Shawinigan — Le projet pilote de la Sûreté du Québec d’utiliser une nouvelle technologie pour émettre des constats d’infraction ne sera finalement pas mis en place avant l’automne 2018. La Ville de Shawinigan, qui avait manifesté son intérêt en juin, souhaite toujours participer à cette expérience.

La billetterie électronique permet aux policiers de gagner du temps dans la rédaction du constat et dans sa transmission pour archivage. Elle élimine également les risques d’écriture indéchiffrable, ce qui peut rendre le billet contestable.

En juin, le comité exécutif avait adopté une résolution pour soumettre la candidature de la Ville de Shawinigan afin qu’elle puisse participer à un projet pilote développé par la SQ sur ces constats électroniques. 

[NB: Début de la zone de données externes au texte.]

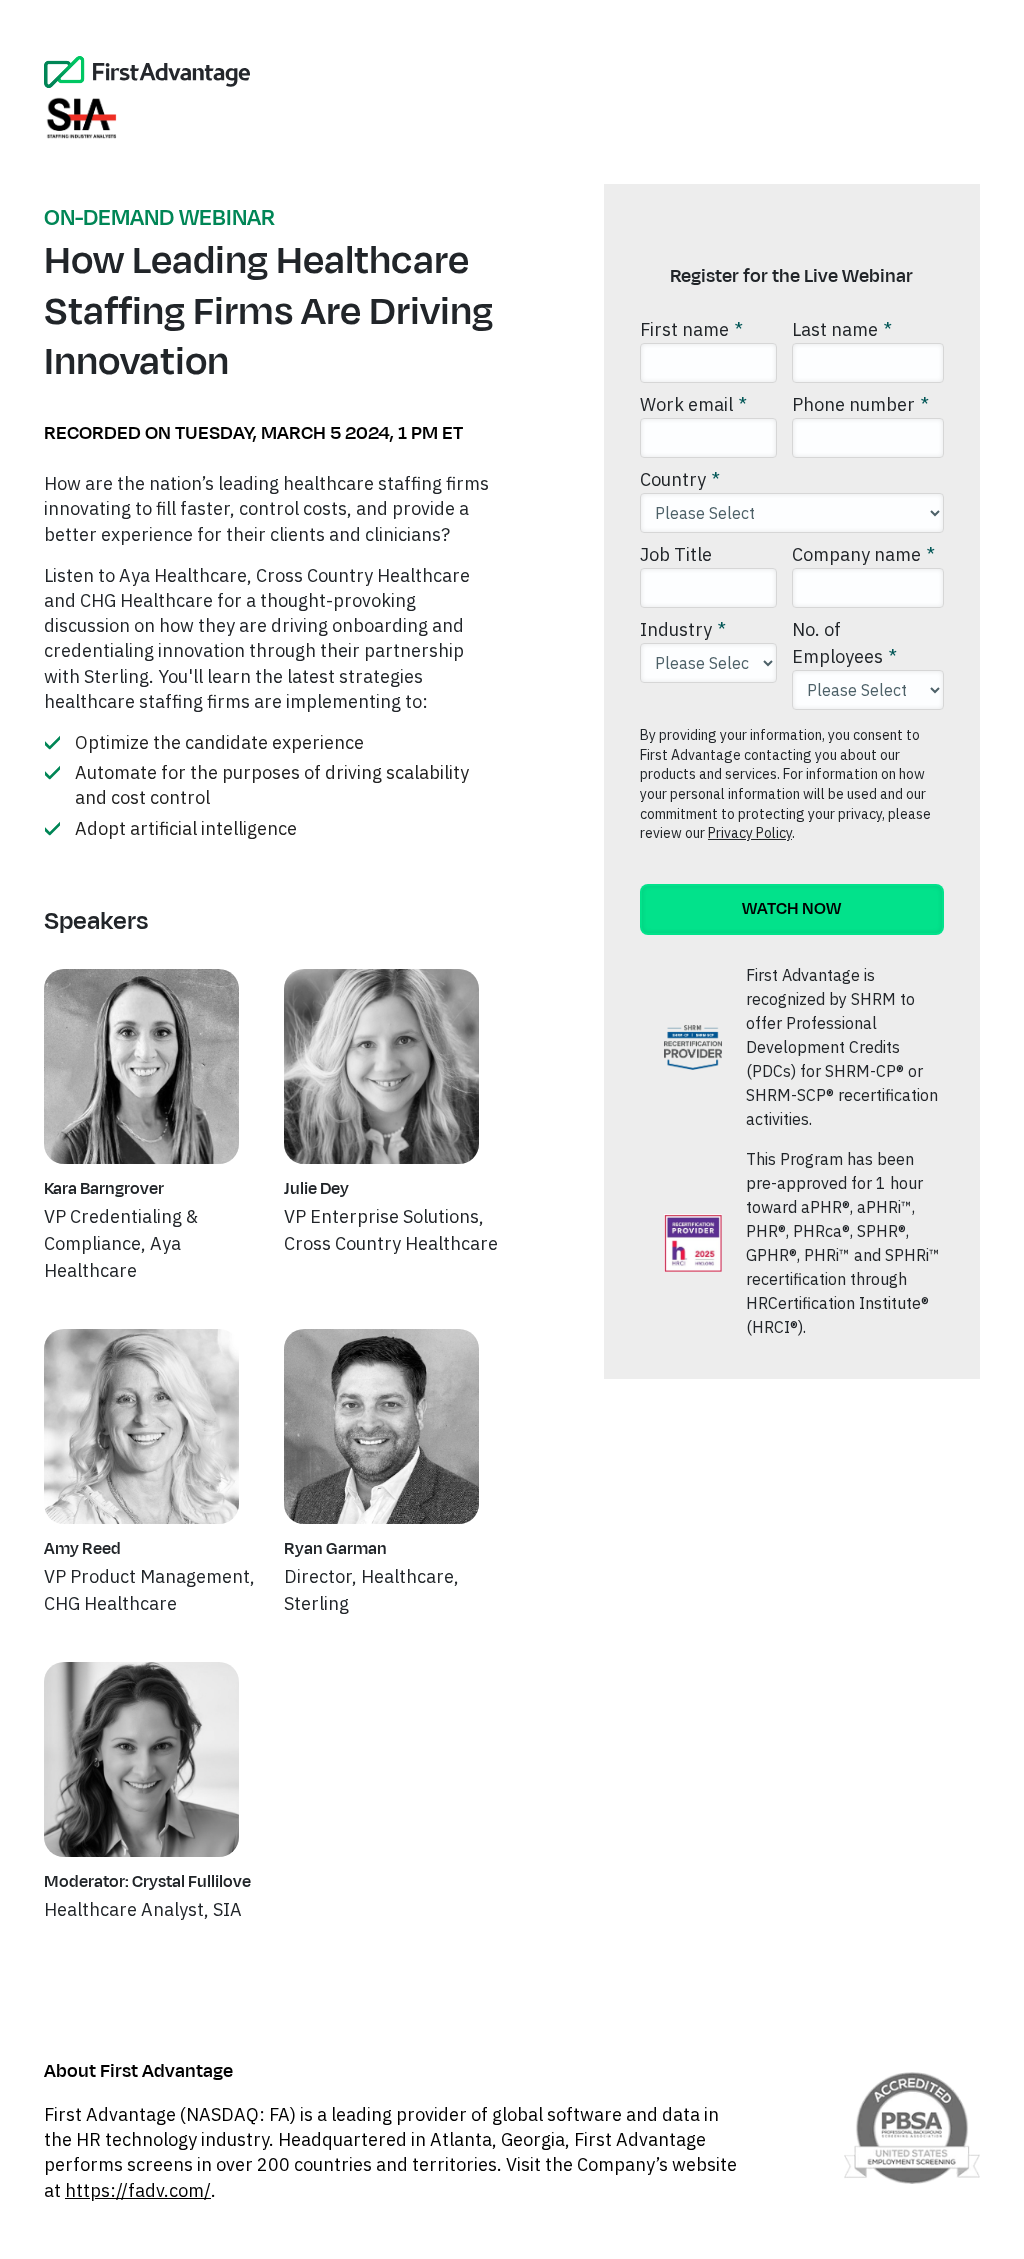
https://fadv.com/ (138, 2190)
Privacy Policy (750, 833)
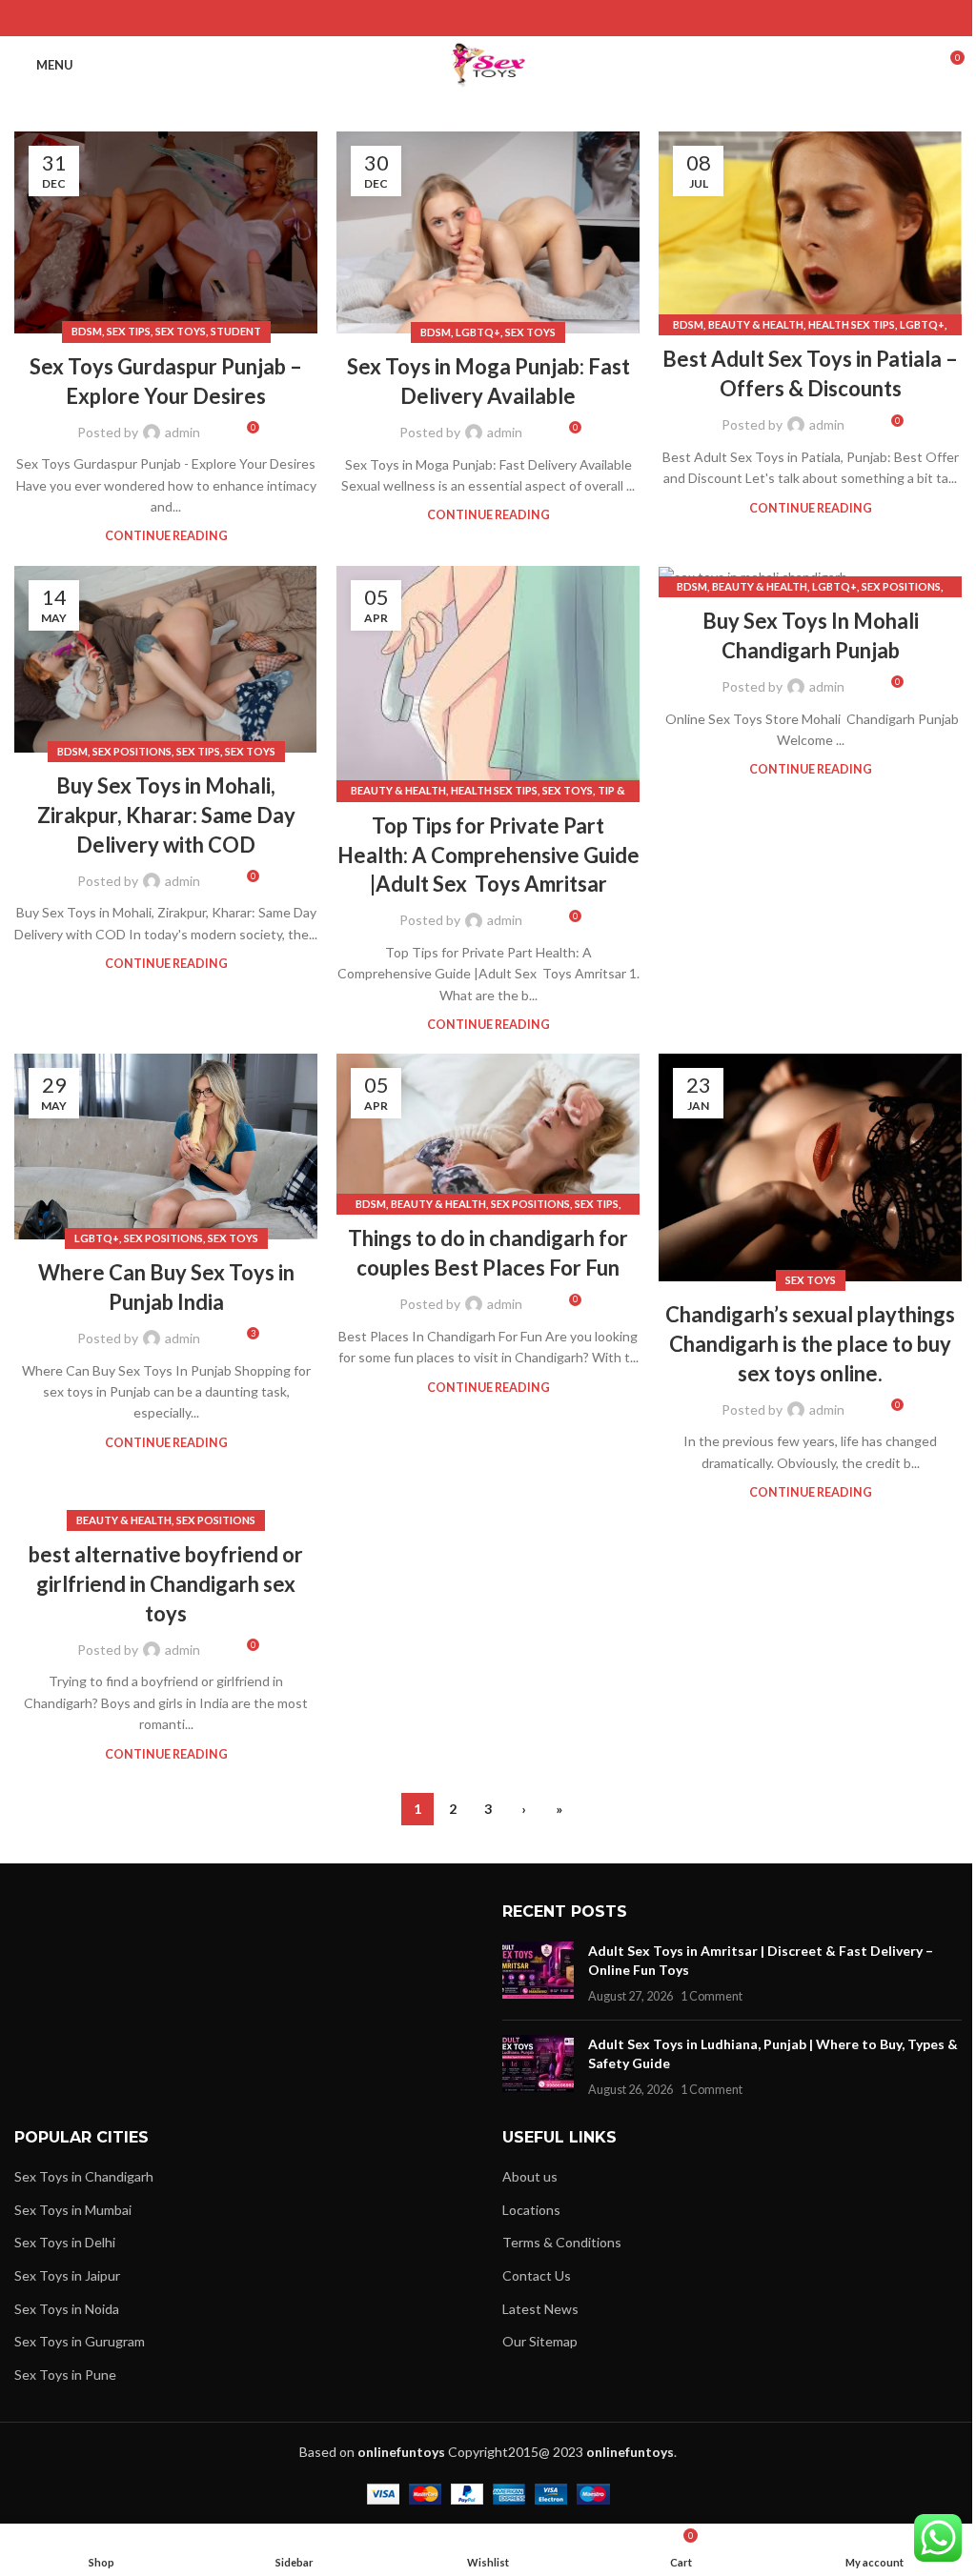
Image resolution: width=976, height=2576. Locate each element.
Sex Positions (132, 751)
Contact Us (536, 2275)
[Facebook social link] (440, 18)
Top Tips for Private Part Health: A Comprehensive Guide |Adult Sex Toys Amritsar (488, 855)
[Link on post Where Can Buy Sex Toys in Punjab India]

«À l’automne 2016, la direction générale de la Sûreté du Québec a annoncé des nouveautés qui verraient le jour progressivement», rappelle Éloïse Cossette, porte-parole du corps policier dans la région. 

«On parlait des changements d’uniformes, des véhicules noirs et il y avait aussi la billetterie électronique. C’est un projet d’envergure provinciale qui est sur la table de travail. Même si les démarches avancent, la Sûreté du Québec ne s’attend pas à un déploiement sur le terrain avant l’automne 2018.»

En fait, aucun poste n’a encore été sélectionné pour participer à ce projet. À Trois-Rivières par contre, le service de police équipe présentement ses agents de cette technologie.

«Les imprimantes sont installées dans les véhicules», souligne Carole Arbelot, agente aux relations publiques. «Certains policiers les utilisent, mais ils n’ont pas encore tous été formés. Ça devrait être fait d’ici environ un mois.»

La billetterie électronique fait partie des plans de plusieurs corps policiers à travers le Québec, mais les échéanciers sont parfois repoussés. Par exemple, au début du printemps, le service de police de Granby avait prévu que cette technologie serait en fonction en 2017. Il semble que le projet ait pris du retard.

«Nous avons toujours l’intention de mettre en place ce service», assure la porte-parole Caroline Garon. «Pour le moment, nous sommes toujours en période d’analyse et nous n’avons aucun échéancier pour l’installation.»